In the text on way-finding through virtual spaces below, list every device given as a way to access virtual environments.
======== Text passage
Way-finding through virtual spaces using haptics and VR tracking.
Completed on Dec. 2019
Table of Contents
Technological innovations in the way of virtual environments accessible via head-mounted displays (HMD), haptic controllers, gloves, and wearables are offering new possibilities for spatial design and mobility. Commercial virtual reality (VR) hardware has historically been conspicuously cephalo-centric. HMDs are trademarks of a common picture associated with current VR. The wearer, as if blindfolded, stops seeing the “real” world around them and is transported into their individual, virtual, immersive “bubble.” From the outside, the bubble seems impermeable, closed, and inaccessible. From the inside, the bubble feels limitless, expansive, and ubiquitous. Contemporary common conceptions of VR picture the technology as a closed immersive bubbles separated from the “real” physical space. However, this conception is not entirely accurate. VR takes place. It is constructed through, and can be broken by, physical space. Using VR systems, partitions and obstacles existing in the digital realm (and bound to physical space) can be manifested through haptic pulses rendering them physical to the user. I argue that this ghostly architecture represents a shift in the way that architecture can interact with end-users.
Aspiring to critique the closed-world attitude toward VR, this research takes on the form of a critical design project (situated on the fifth floor of the Macdonald-Harrington building on the McGill University campus) that translates virtual obstacles into architectures in the physical world; making the virtual environment become part of the physical environment. Superimposing every floor of the Macdonald-Harrington building one on-top of another generates a site with non-arbitrary partition placement. These partitions, walls, and doorways found on lower floors are superimposed on the fifth floor space and are converted into virtual equivalents equipped with haptic feedback.
Ultimately, this thesis project is about developing a system of relationships between the user, the virtual environment and the physical environment as a way to generate questions pertaining to the concept of ghostly architecture and the interplay between virtual and physical space. Through the use of haptic feedback displays, I generated situations which challenge notions of wayfinding and spatial awareness. By skewing and distorting perceptions of space through virtual augmentation, I hope to frame questions surrounding VR (specifically sightless VR) and its uses/limits within physical reality.
================
======== Provided material
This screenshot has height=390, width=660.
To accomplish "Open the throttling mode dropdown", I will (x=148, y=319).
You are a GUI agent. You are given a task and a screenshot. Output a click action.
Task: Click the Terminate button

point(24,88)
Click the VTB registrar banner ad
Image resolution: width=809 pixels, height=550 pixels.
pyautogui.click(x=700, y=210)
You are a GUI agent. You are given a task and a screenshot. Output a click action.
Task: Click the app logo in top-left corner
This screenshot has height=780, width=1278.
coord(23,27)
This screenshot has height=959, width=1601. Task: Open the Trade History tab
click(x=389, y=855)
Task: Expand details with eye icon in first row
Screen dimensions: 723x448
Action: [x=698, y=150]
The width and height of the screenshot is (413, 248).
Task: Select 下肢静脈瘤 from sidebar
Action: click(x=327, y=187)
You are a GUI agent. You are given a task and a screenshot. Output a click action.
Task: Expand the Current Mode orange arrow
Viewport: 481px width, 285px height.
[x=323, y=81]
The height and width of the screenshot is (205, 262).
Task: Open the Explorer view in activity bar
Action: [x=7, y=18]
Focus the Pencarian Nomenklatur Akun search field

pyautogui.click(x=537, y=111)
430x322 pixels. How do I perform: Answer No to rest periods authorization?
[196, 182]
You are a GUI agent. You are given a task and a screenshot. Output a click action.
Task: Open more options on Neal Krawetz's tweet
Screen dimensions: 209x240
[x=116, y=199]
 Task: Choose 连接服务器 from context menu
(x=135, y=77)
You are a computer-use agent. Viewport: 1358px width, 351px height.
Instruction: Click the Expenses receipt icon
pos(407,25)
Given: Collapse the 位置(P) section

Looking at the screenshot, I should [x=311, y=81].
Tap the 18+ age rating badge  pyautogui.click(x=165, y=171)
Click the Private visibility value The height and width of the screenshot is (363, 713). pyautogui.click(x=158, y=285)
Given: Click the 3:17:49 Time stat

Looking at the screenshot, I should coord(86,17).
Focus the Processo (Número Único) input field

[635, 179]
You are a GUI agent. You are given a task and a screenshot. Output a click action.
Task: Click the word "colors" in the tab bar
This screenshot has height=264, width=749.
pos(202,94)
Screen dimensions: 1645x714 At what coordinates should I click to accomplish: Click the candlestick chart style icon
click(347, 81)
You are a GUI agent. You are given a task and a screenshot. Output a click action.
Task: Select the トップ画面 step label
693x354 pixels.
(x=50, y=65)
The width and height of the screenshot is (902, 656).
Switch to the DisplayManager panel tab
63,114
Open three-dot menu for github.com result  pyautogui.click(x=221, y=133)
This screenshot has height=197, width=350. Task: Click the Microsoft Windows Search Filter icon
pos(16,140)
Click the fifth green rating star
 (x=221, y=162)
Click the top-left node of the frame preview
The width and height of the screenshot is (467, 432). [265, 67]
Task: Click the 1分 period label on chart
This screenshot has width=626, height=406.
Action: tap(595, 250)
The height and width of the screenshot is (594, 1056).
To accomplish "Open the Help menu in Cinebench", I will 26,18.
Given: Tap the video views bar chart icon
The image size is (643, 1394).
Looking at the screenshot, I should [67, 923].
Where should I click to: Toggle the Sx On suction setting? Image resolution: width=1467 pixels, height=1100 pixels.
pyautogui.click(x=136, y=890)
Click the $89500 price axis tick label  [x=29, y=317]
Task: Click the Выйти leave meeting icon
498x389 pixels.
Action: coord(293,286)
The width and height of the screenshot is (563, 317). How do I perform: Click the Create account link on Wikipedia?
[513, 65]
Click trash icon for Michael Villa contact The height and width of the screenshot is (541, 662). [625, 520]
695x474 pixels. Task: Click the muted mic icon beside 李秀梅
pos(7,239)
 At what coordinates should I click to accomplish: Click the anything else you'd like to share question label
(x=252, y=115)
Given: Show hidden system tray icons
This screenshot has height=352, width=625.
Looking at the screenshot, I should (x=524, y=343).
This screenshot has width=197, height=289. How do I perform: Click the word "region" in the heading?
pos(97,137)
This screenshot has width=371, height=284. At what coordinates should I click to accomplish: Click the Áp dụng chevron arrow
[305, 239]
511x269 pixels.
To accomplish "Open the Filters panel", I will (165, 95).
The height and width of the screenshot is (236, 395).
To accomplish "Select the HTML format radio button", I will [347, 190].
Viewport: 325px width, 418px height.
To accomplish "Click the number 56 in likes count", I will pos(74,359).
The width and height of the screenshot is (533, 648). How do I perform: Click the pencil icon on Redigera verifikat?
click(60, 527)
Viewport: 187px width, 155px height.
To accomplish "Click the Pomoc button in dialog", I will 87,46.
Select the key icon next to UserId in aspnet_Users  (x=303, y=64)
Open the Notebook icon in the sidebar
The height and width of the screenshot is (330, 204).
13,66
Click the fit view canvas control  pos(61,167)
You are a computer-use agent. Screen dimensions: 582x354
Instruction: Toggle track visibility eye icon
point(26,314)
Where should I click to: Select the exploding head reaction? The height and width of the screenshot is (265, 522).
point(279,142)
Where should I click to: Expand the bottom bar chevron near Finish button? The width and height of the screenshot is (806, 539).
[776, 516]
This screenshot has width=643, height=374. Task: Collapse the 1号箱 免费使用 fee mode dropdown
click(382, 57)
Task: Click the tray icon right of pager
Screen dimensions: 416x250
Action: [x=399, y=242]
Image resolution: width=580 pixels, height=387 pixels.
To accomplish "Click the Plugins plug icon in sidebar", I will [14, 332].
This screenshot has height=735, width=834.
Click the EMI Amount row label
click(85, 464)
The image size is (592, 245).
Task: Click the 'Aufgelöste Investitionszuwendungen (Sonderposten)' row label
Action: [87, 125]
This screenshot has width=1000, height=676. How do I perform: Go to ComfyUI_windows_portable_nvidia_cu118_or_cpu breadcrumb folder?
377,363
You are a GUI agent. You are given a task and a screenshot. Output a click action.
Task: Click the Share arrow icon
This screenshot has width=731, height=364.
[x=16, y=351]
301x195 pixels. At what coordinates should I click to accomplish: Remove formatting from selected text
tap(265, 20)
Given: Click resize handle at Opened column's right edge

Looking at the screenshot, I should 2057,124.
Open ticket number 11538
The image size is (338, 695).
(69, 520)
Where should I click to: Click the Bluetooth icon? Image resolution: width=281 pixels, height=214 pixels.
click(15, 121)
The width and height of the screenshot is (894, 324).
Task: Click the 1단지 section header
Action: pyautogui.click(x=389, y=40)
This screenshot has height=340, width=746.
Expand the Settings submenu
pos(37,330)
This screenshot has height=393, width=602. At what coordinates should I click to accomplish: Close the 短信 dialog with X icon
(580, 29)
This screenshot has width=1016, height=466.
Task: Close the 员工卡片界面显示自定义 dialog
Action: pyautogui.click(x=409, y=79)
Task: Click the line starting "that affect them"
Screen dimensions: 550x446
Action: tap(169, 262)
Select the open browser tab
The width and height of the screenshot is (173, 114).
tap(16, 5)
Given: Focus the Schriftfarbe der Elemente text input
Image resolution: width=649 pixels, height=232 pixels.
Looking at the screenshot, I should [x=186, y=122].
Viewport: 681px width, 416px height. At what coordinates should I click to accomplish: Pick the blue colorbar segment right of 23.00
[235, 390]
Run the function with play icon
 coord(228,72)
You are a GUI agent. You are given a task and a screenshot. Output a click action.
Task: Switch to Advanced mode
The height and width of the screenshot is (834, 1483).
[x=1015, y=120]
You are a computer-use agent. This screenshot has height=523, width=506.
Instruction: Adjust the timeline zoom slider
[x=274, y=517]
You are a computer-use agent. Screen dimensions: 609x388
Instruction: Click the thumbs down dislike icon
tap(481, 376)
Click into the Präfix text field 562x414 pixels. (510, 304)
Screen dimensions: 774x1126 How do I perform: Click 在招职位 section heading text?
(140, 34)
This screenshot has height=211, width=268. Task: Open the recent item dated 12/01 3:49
================
= Exercise result =
- Head-mounted displays (HMD)
- Haptic controllers
- Gloves
- Wearables